Did Robin stay in character on set ?
Robin is irrepressibly funny, he's constantly making jokes and like a lot of good actors he is able to separate himself from the character he is playing except right before a the camera starts to roll.
I haven't worked with Robin before - I found him to be very funny a lot of the time. I am told by him and the people around him that he was a little more subdued on this film and he definitely had to go to a pretty dark place, I suppose bound to have a little less joking around going on. He has such an incredibly brilliant mind, he's constantly coming up with observations and witticisms and all that. I think you are just always going to get some of that from Robin.
Did you encourage Al or Robin to see the original?
I didn't at all and in fact I didn't watch the original myself once I committed to the project because we didn't want to be doing stuff either because it was in the original or not doing stuff because it was in the original. I didn't want to make any kind of a reactive film. It's a film that has to work dramatically, totally independently of the original film and particularly when it comes to characterization the key differences in what we tried to do as opposed what the original tried to do evolved from differences in characters, so as far as the actors were concerned I was very happy for them to just work from the script
What's the longest you stayed up without sleeping?

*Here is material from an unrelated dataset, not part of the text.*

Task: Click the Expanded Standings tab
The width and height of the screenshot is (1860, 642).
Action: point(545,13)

Well just as were finishing the film, my wife, who worked on the film, she gave birth to a baby girl so we were kept up pretty intensely for several weeks that's definitely the least sleep I've had and that was right as we were at the end of the editing the film. I found it a pretty informative experience
Any plans to collaborate with your brother on any future projects?
Yes, we are working together on something right now but the Howard Hughes biopic is going be the next thing I am going to start writing.

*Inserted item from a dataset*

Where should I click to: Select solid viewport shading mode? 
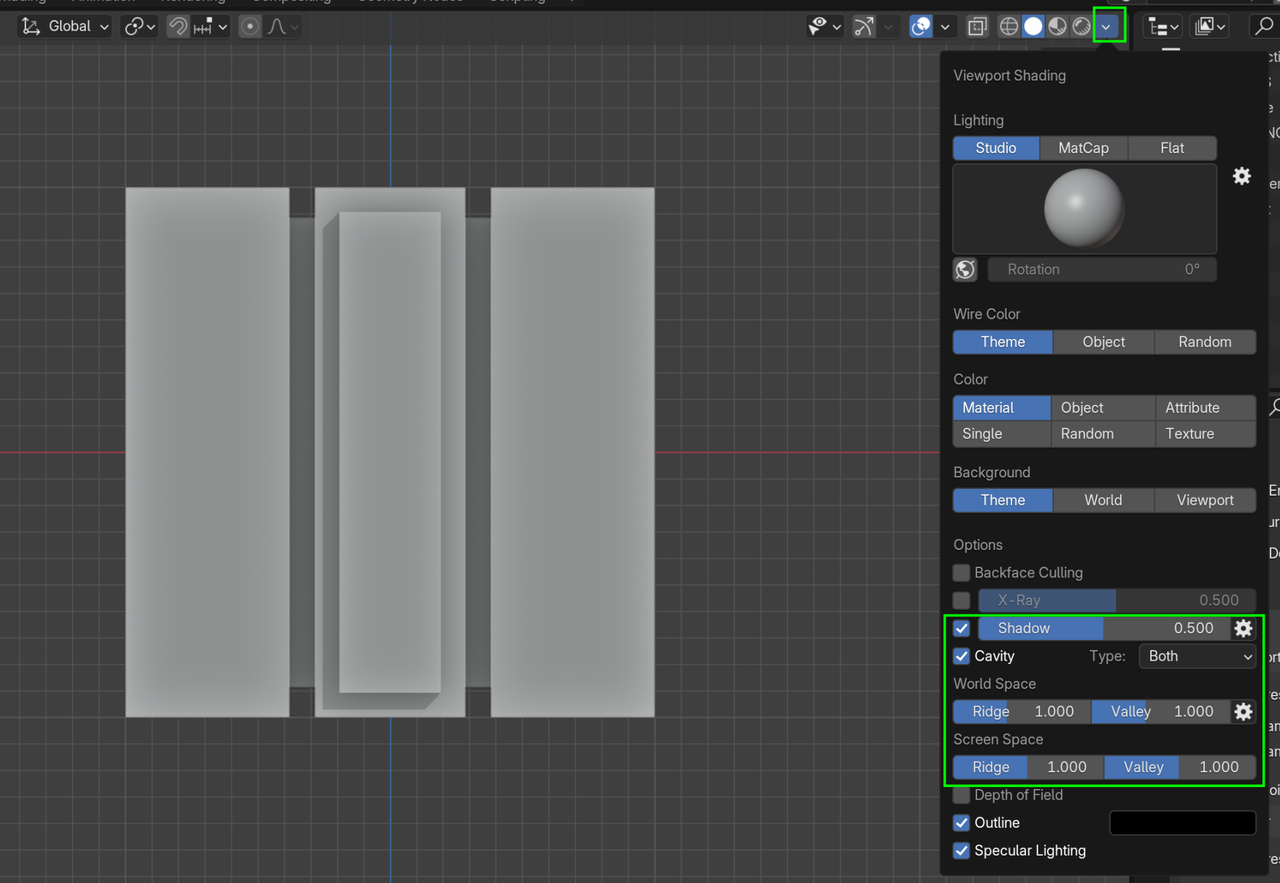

Any actor or actress you would want to work with next?
Having just worked with Pacino, Robin and Hillary, I'm feeling pretty satified with the actors I have been fortunate enough to work with.( laughs) I've been very lucky in that regard and working the previous film with the cast of Memento with Guy Pearce, Joe Pantoliano and Carrie-Anne Moss. I don't know but I've set the bar pretty high for my self on who I work with next but it is a great position to be in.
As far casting Hillary, was there a conscious decision to have the female character in your version be a younger actress than the original?
The character in the script is a very different character than appears in the original film, youth is certainly one element of that. This is a character who is just beginning her career in the police force and that is very important to her relationship with Al Pacino's character.
How much do use the Internet?
My wife is online all the time, I'm not hugely into computers really. I've used the internet for research, and it's a very useful tool for that. I think I get the most use for communication in terms of it in contacting people by emails and such. But its our experience on Memento was that the Internet was very incredibly useful way of getting word out about the film out there, to small film lovers it was immensely valuable. , But I actually left it to my younger brother, he's the computer literate of the two of us.